The Tools That Lovingly Tore Apart A Vintage Computer Game

The structure of computer game assets can be a bit of a mystery, even more so the older a game is, and some amount of reverse-engineering can be expected when pulling apart a game like 1995’s Night Light.

[voussoir] had fond memories of this game by GTE Entertainment, which had an interesting “flashlight” mechanic to serve the exploration theme. Spooky shapes in dark rooms would be revealed to be quite ordinary (and therefore not scary at all) once illuminated with a flashlight, which was directed by the mouse.

Extracting game assets was partly straightforward, thanks to many of them being laid out in a handy folder structure, with .bmp files for each level in a modest resolution. But there were also some unusual .mov files that were less than a second long, and those took a little more work to figure out.

It turns out that these unusual movie files were 80 frames in length, and each frame was a tile of a larger image. [voussoir] used ffmpeg to extract each frame, then wrote a Python script to stitch the tiles together. Behold! The results are high-resolution versions of each level’s artwork. Stitching the first 16 frames into a 4×4 grid yields a 1024×768 image, and the remaining 64 frames can be put into a 8×8 grid for a fantastic 2048×1376 version. The last piece was extracting audio, but sadly the ISO [voussoir] was using seems to have had errors, and not all the audio survived.

With intact assets in hand, [voussoir] was able to re-create the core of the game, which can be seen about halfway down into the writeup.

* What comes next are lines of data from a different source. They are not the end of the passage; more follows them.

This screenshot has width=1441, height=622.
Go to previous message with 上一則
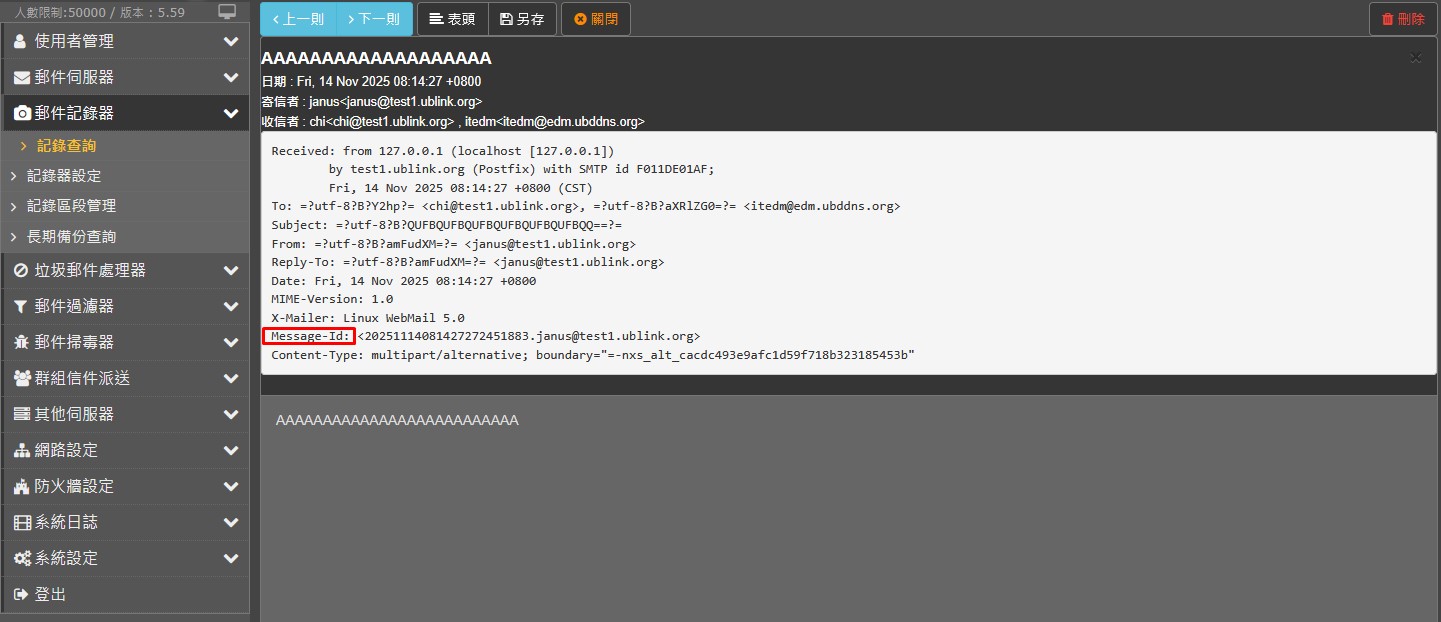pos(298,19)
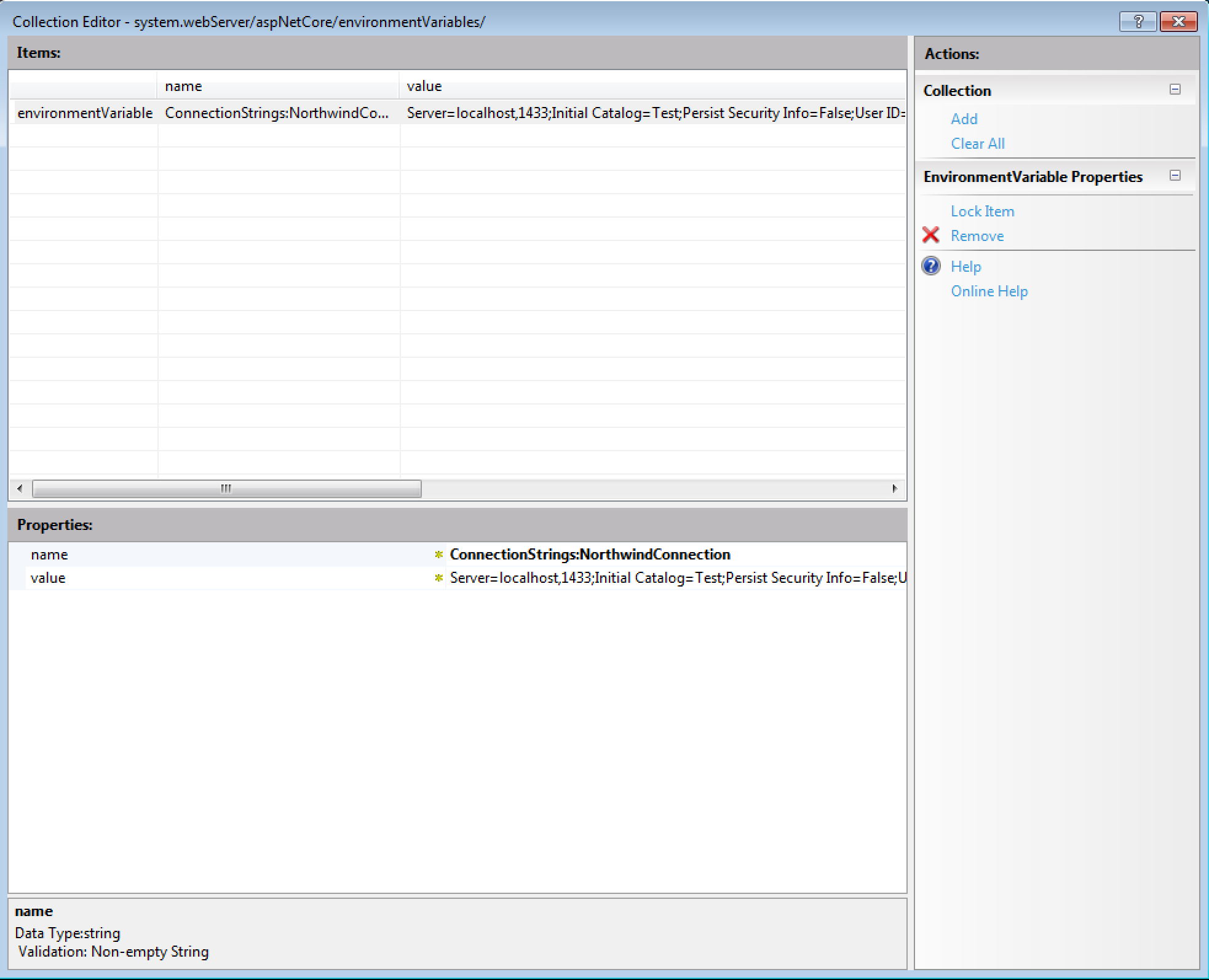This screenshot has width=1209, height=980.
Task: Click the Online Help icon link
Action: [986, 291]
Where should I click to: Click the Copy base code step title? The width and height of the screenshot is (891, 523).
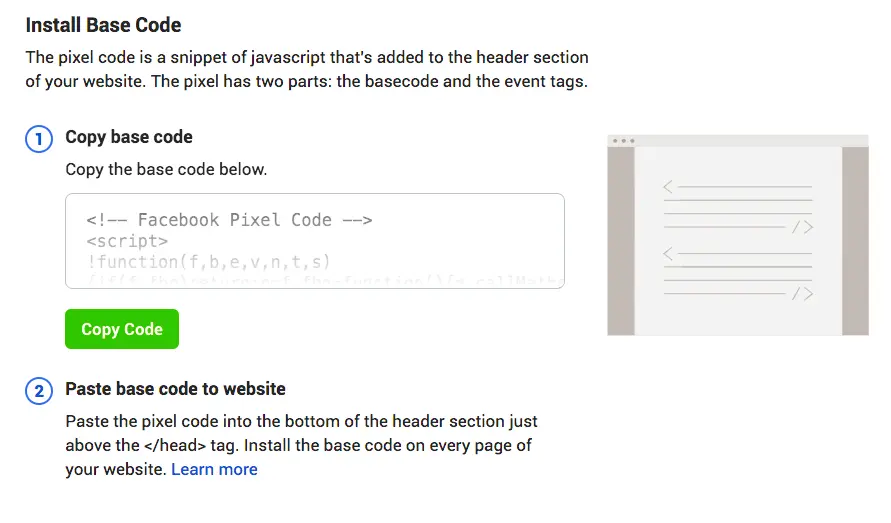129,137
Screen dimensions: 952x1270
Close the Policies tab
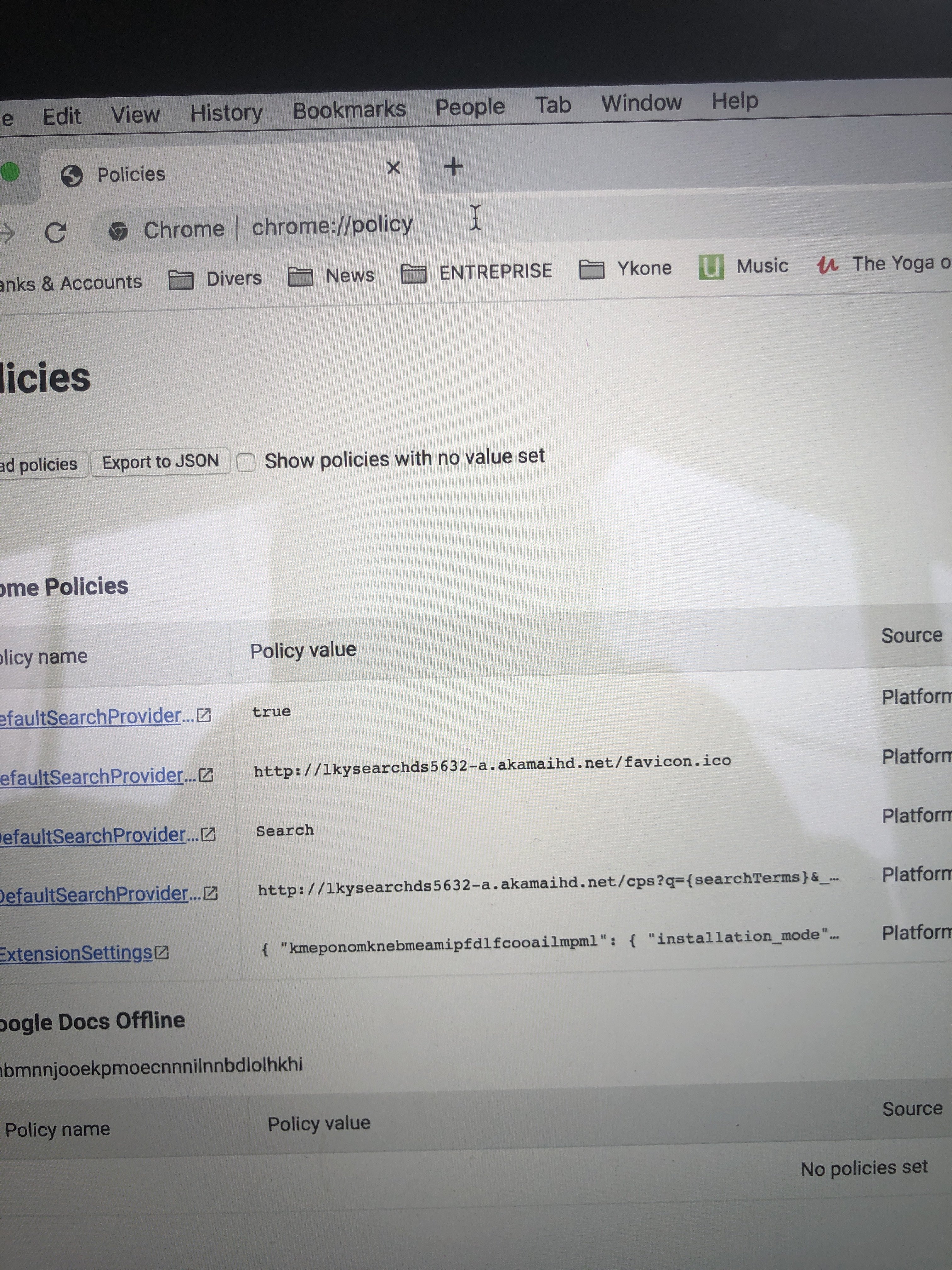393,168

Audio clues play simply while the flashlight effect is re-created in the browser with the game’s original level artwork, and it’s enough to ring those nostalgia bells. It’s a pretty successful project, even though not all of the assets have been tracked down, and not all of the audio was able to be extracted due to corruption. If you have any insights on that front, don’t keep them to yourself! Send [voussoir] an email, or chime in here in the comments.

Reverse engineering has a strong history when it comes to games, and has manifested itself in sometimes unusual ways, like the time Atari cracked the NES. Had the subsequent legal challenge gone differently, the game landscape might have looked very different today.

9 thoughts on “The Tools That Lovingly Tore Apart A Vintage Computer Game

  1. Oh this is nothing compared to cracking Commodore 64 games back in the day. Everything was unique. And optimized (down to the clock cycle). And one-off. Now that was fun detective work. Back in the day. Somewhere between stone age and the internet.

  2. takes me back to trying to extract assets from wolf3d. i don’t remember how, but i know i was able to edit maps. but the graphics assets threw me for a loop. i was pretty sure they had to be RLE encoded but i never figured it out. i remember sitting with a hex dump printout in one hand, and on the screen i had simply displayed the bytes as pixel colors (i guess i was able to extract the 256-entry color palette), some of which were obviously right-color-wrong-place and some were not (were presumably not encoding colors).

    kinda sad that my source management skills were so bad back then. i can’t imagine i could find that hack anywhere today.